[[ Entries provided open ]]
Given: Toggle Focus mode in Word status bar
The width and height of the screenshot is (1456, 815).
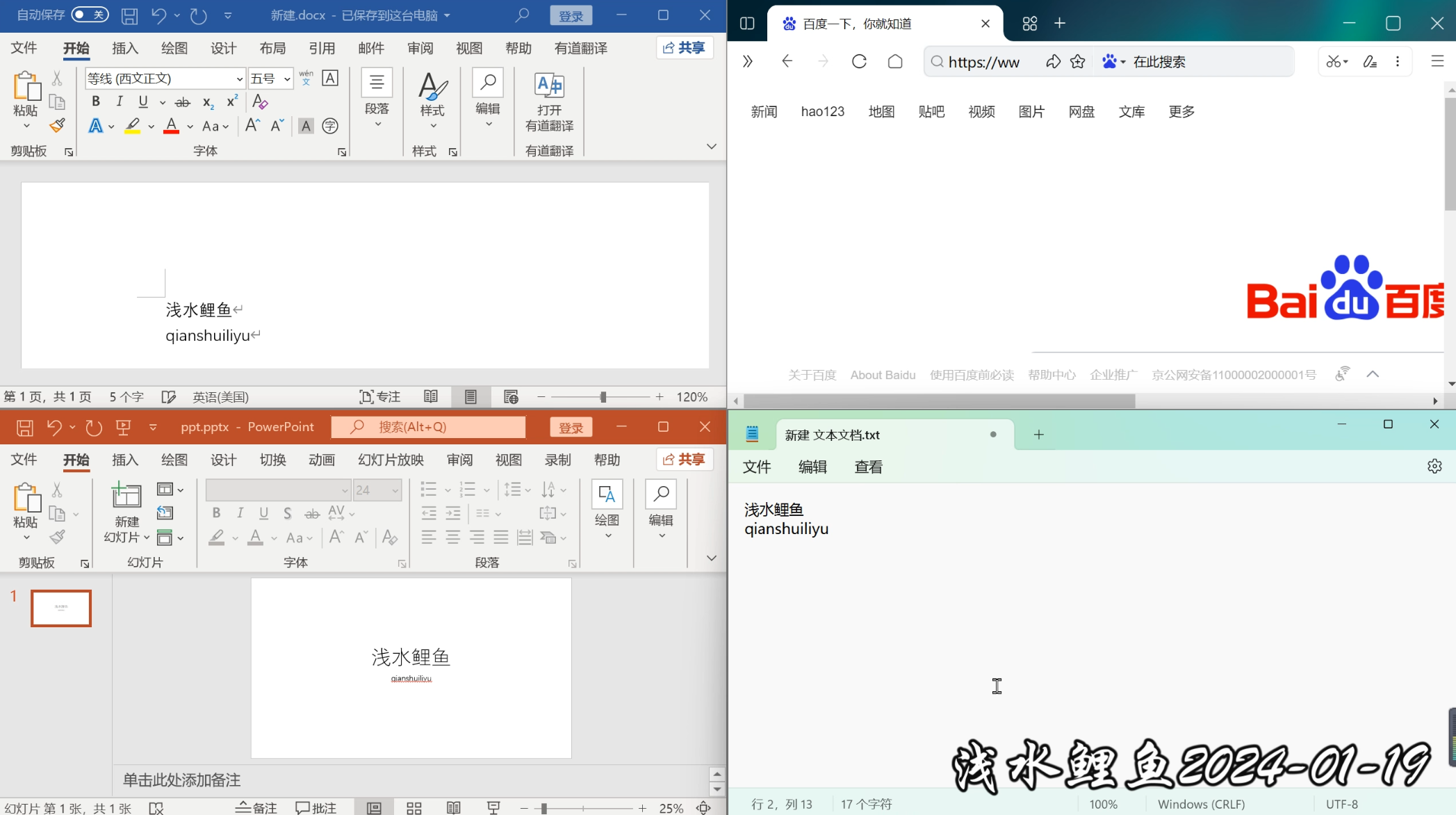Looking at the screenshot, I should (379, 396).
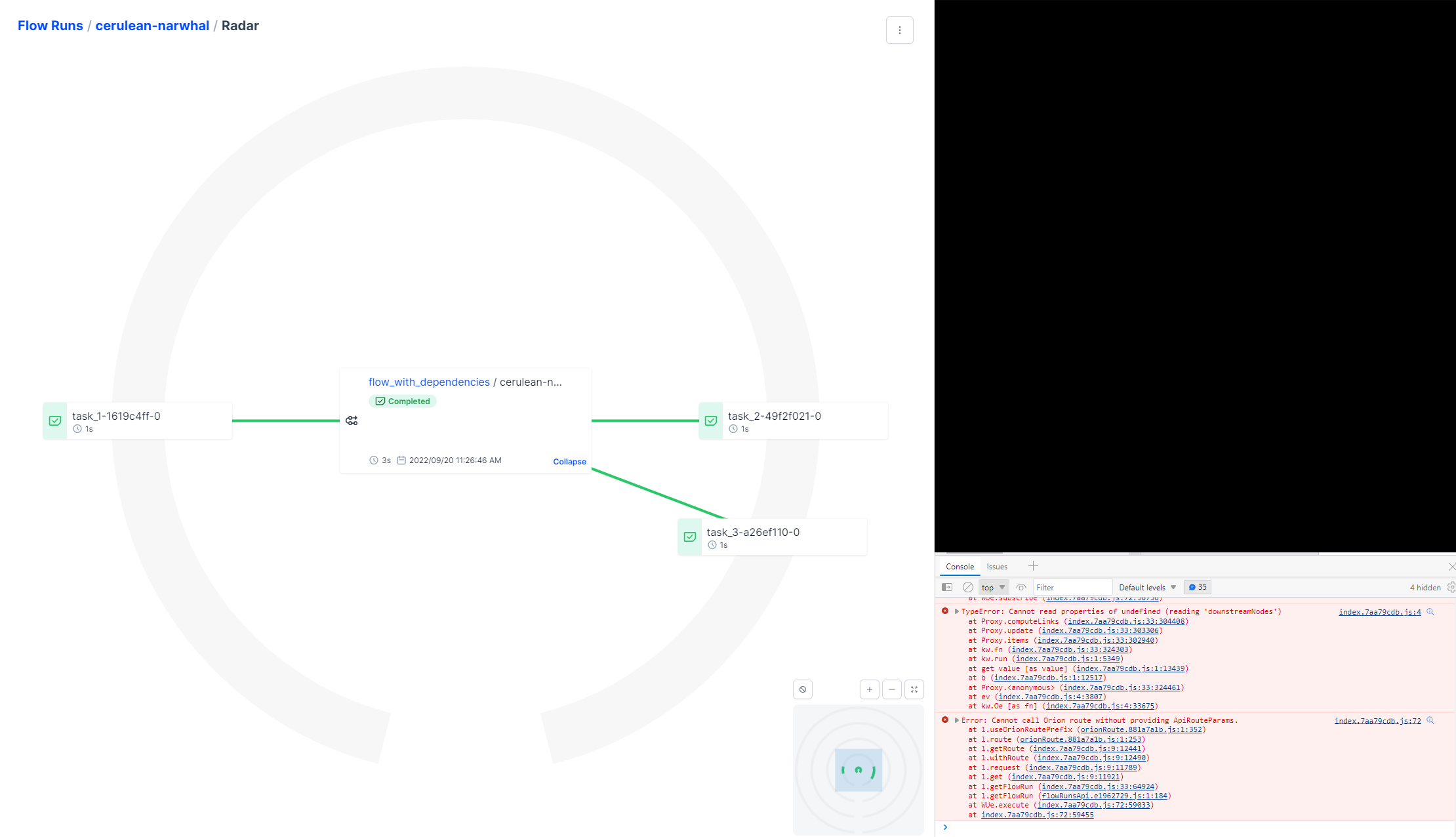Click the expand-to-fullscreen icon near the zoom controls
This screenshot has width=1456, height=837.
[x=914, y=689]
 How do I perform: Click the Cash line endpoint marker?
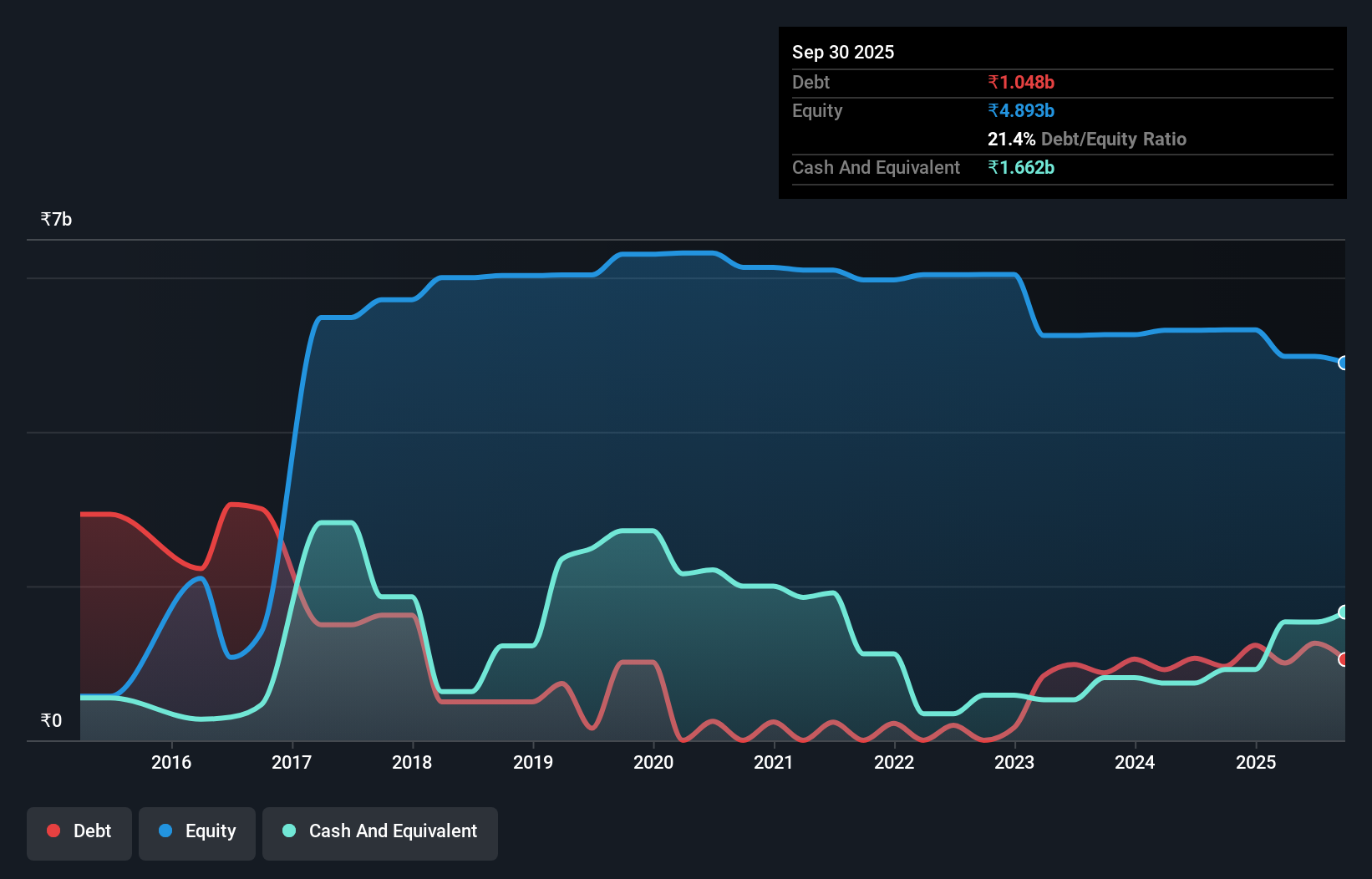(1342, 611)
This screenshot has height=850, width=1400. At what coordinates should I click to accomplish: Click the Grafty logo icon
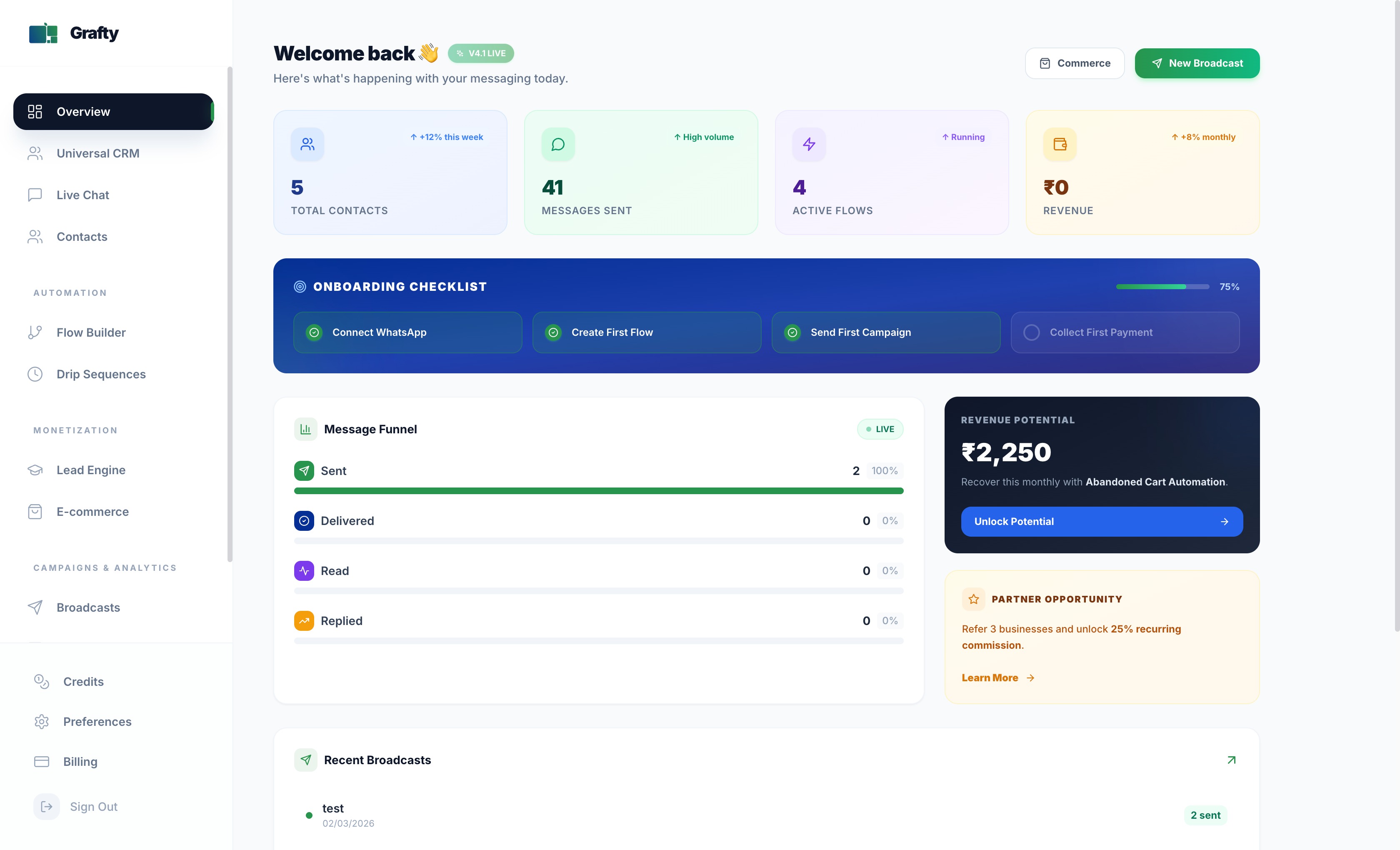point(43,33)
[[ Entries provided closed ]]
* **Work to be completed**: Final stretch of the data: repeat exactly each line from the one containing "How do I perform: Click" through the last, and omit all pictures.

* **Answer space**:
 How do I perform: Click the Cash line endpoint marker?
(1342, 611)
This screenshot has height=850, width=1400. At what coordinates should I click to accomplish: Click the Grafty logo icon
point(43,33)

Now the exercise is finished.